• Dennis McCaslin

Arkansas Department of Finance and Administration awarded $6,926,980 in federal Covid-19 grants



The Department of Justice’s Office of Justice Programs announced that it has awarded almost $65 million to 11 states to address the public safety challenges posed by the outbreak of COVID-19.


Awards are being made to: the Arizona Criminal Justice Commission, $12,430,204; the Arkansas Department of Finance and Administration, $6,926,980; the Connecticut Office of Policy and Management, $5,875,620; the Hawaii Department of the Attorney General, $3,642,919; the Maryland Governor’s Office of Crime Control and Prevention, $11,173,909; the Minnesota Department of Public Safety, $8,145,268; the New Mexico Department of Public Safety, $6,059,069; the North Dakota Office of the Attorney General, $2,082,871; the Vermont Department of Public Safety, $2,082,871; the West Virginia Division of Administrative Services, Justice and Community Services, $4,410,710; and the Wyoming Office of the Attorney General, $2,082,871.

- [Records shown]:
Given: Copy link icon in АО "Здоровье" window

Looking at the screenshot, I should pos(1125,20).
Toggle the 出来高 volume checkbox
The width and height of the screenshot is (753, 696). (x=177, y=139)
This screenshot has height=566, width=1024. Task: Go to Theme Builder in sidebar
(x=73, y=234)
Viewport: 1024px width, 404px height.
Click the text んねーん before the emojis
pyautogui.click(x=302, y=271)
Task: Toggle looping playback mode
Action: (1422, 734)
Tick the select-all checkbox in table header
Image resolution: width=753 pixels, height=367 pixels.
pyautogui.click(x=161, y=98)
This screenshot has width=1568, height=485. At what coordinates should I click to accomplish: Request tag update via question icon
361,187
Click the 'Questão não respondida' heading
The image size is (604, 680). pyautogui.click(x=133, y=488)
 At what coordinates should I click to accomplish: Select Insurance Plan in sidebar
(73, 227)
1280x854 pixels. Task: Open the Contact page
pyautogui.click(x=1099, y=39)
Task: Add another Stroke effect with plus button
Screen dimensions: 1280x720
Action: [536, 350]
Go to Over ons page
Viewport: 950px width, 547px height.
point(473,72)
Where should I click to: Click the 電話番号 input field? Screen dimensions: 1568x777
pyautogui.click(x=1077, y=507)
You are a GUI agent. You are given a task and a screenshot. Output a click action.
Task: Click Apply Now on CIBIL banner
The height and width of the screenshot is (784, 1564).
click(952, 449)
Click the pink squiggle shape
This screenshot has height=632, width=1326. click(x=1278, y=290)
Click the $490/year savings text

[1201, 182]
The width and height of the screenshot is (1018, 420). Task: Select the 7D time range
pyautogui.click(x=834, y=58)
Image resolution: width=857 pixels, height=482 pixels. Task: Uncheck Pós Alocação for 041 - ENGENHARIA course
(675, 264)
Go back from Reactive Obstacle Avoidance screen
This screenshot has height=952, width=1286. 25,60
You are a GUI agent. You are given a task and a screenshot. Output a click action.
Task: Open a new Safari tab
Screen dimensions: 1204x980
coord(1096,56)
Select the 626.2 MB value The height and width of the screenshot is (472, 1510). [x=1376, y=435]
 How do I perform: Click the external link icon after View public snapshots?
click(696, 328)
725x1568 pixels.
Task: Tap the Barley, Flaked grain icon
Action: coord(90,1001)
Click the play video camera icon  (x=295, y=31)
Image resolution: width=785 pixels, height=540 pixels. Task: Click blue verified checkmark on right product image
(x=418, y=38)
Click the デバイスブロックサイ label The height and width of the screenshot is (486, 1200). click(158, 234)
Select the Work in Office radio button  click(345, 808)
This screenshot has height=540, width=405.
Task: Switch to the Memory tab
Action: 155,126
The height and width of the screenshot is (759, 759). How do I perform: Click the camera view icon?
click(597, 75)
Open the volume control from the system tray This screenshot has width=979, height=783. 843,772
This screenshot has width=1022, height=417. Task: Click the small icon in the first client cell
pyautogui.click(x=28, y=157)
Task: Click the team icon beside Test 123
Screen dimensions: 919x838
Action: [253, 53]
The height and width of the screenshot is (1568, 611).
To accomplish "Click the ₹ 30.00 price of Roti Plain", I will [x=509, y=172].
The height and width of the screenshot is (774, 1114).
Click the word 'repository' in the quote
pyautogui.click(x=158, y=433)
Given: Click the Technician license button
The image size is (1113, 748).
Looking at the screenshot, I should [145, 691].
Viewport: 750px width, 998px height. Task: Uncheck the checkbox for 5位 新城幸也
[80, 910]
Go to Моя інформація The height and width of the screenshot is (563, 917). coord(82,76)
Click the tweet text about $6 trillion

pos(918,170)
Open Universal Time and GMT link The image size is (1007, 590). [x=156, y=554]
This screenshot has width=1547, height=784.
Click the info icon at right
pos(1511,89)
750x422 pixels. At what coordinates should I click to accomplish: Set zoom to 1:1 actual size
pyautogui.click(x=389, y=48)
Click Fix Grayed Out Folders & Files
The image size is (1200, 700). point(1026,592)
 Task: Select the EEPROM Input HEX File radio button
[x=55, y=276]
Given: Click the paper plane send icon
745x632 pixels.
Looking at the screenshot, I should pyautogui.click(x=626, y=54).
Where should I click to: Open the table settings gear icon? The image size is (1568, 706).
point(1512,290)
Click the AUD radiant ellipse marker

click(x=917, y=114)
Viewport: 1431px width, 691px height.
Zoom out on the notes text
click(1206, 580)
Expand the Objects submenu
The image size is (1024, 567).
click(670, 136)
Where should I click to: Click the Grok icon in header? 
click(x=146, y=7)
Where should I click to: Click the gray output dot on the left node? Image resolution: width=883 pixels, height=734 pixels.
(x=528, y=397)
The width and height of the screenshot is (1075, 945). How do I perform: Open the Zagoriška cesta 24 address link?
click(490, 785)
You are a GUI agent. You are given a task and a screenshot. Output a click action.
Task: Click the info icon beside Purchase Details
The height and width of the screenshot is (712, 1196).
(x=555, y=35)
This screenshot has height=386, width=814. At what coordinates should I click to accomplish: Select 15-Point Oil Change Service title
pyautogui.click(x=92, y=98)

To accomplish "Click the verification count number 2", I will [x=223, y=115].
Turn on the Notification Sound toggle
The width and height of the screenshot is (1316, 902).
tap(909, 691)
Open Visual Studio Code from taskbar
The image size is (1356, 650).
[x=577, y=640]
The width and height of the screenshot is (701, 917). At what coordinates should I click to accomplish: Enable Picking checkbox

- [Study questions]:
• A. Copy the grant announcement between "Arkansas Department of Finance and Administration awarded" and "outbreak of COVID-19.", inclusive, and replace "almost" with "nearly".
• B. According to the grant announcement, how much was awarded to the Minnesota Department of Public Safety?
The records are not needed here.

- [Expected outputs]:
• A.
Arkansas Department of Finance and Administration awarded $6,926,980 in federal Covid-19 grants



The Department of Justice’s Office of Justice Programs announced that it has awarded nearly $65 million to 11 states to address the public safety challenges posed by the outbreak of COVID-19.

• B. $8,145,268